**Passage to read**
The question of origins bothered ancients as much as it bothers moderns today. The difference is that ancients had no science and written history from which to relate to their contemporaries. So they did the next best thing. They applied their imaginations. The descriptions below give a sense of the kind of pagan beliefs from which the biblical writers drew.

Astrology

Traditional guesses place Eden in the Mesopotamia region, but where the Bible locates Eden to the east in Gen. 2:8, that suggests a constellation. The heavens always come from the east.

As we pass through the autumn equinox into winter, the constellations Virgo the celestial Virgin, Bootes the Herdsman and Draco the serpent appear across the sky. There is also the constellation of Ophiuchus nearby, as a serpent wrapped around the waste of a human figure.

The Virgin holds in her hand  a branch of fruit, symbolizing Autumn, which she seems to offer to the Herdsman. When the Virgin and the Herdsman fall beneath the horizon, Perseus rises on the other side with a sword in his hand, seeming to drive them from the summer heaven.

**Extracted entries**
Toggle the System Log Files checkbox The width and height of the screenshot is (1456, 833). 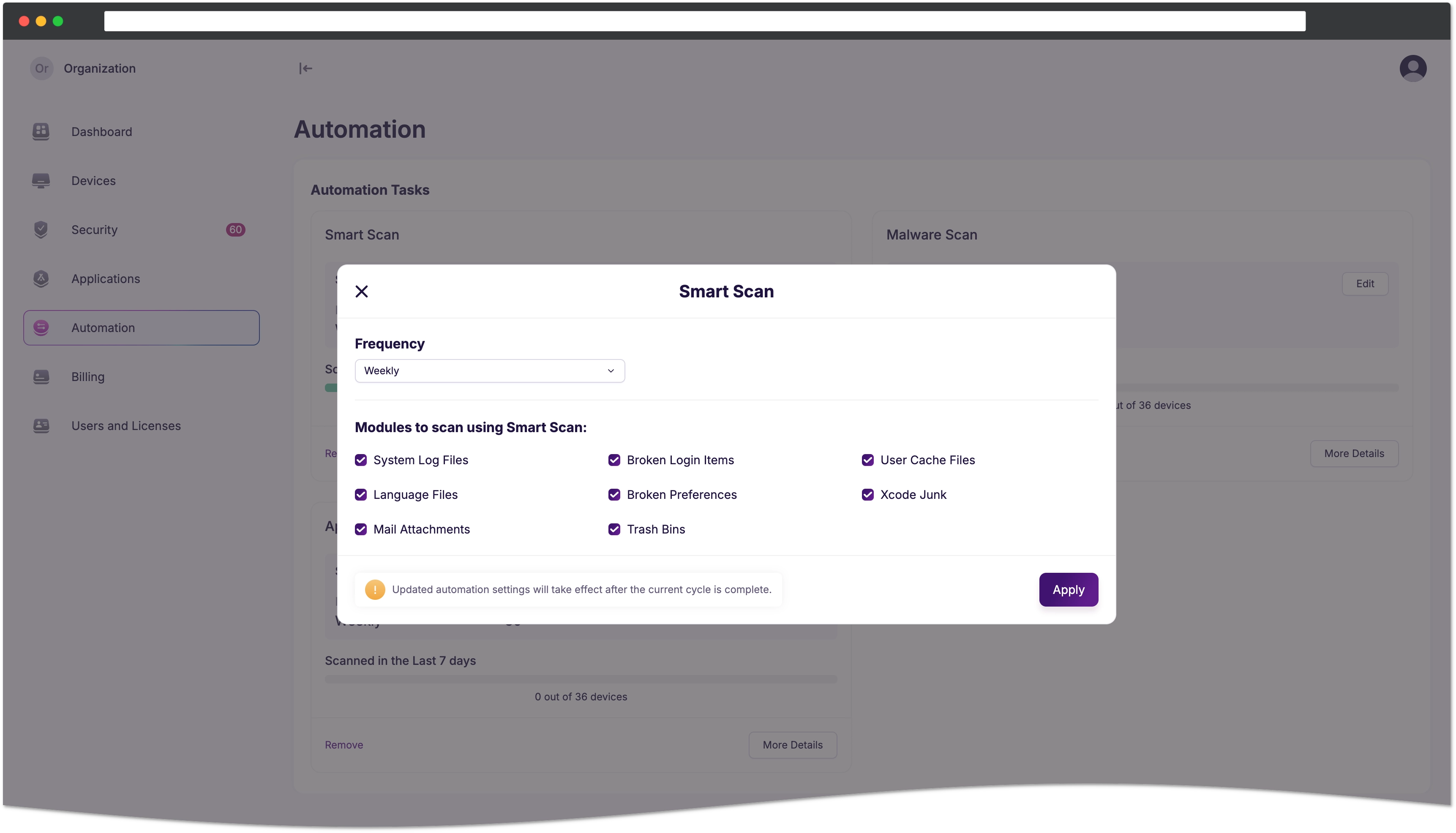coord(361,460)
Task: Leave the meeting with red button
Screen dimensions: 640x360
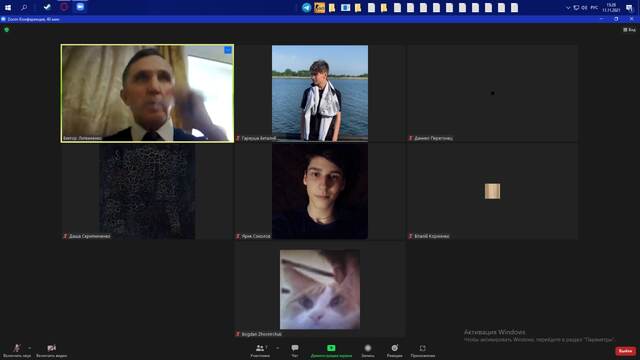Action: [x=625, y=351]
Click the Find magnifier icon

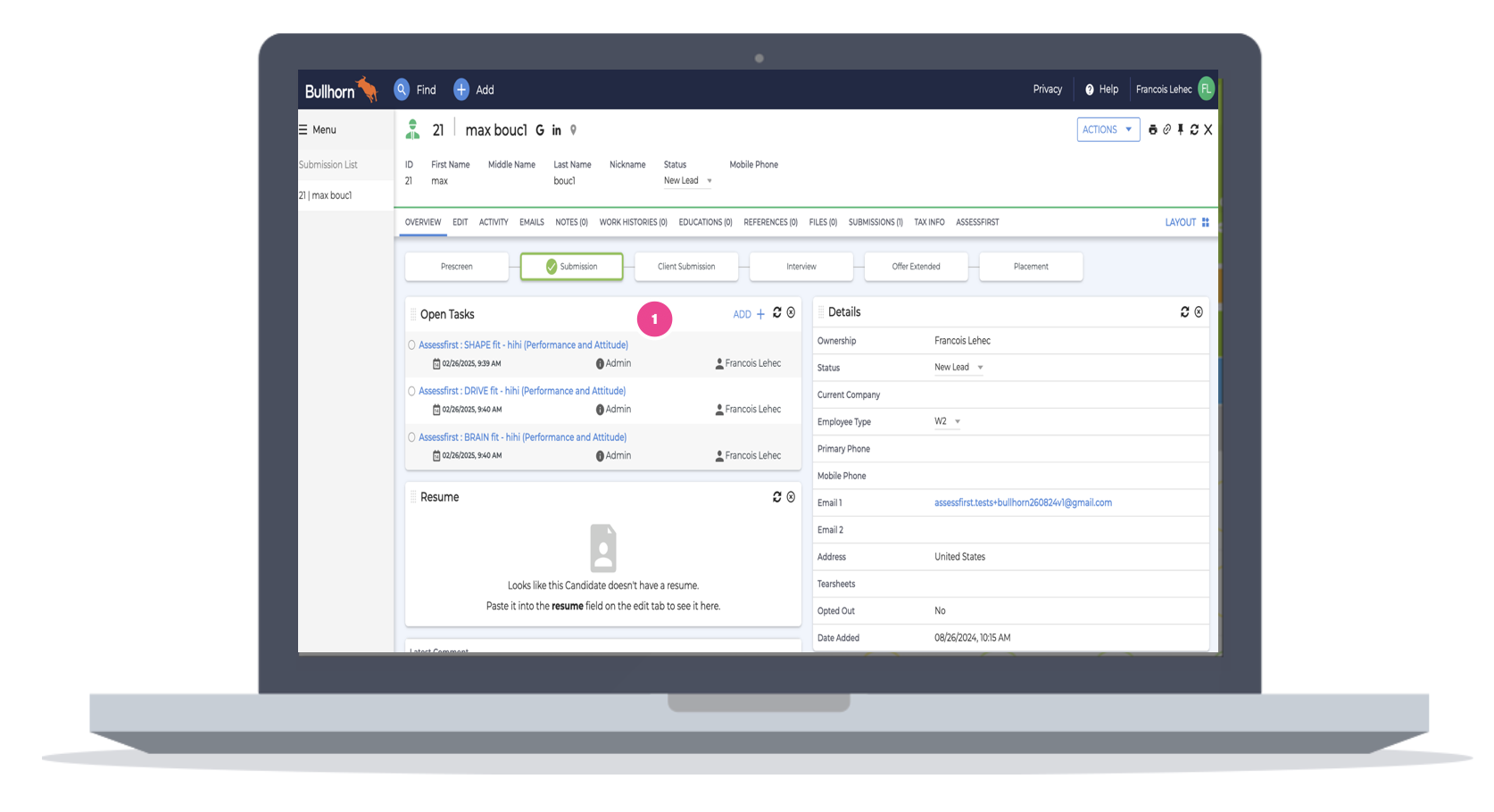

**Actions to take**
1. Write out the part of the passage on origins and astrology, starting with "Traditional guesses place" and going on through "a human figure.", word for word.
2. Add 94 to every coordinate in the answers, and give again each line of the records from the line with "Task: Leave the meeting with red button" through the end of the records, requests included. Leave the pictures out.

**The answers**
1.
Traditional guesses place Eden in the Mesopotamia region, but where the Bible locates Eden to the east in Gen. 2:8, that suggests a constellation. The heavens always come from the east.

As we pass through the autumn equinox into winter, the constellations Virgo the celestial Virgin, Bootes the Herdsman and Draco the serpent appear across the sky. There is also the constellation of Ophiuchus nearby, as a serpent wrapped around the waste of a human figure.

2.
Task: Leave the meeting with red button
Screen dimensions: 640x360
Action: [x=719, y=445]
Click the Find magnifier icon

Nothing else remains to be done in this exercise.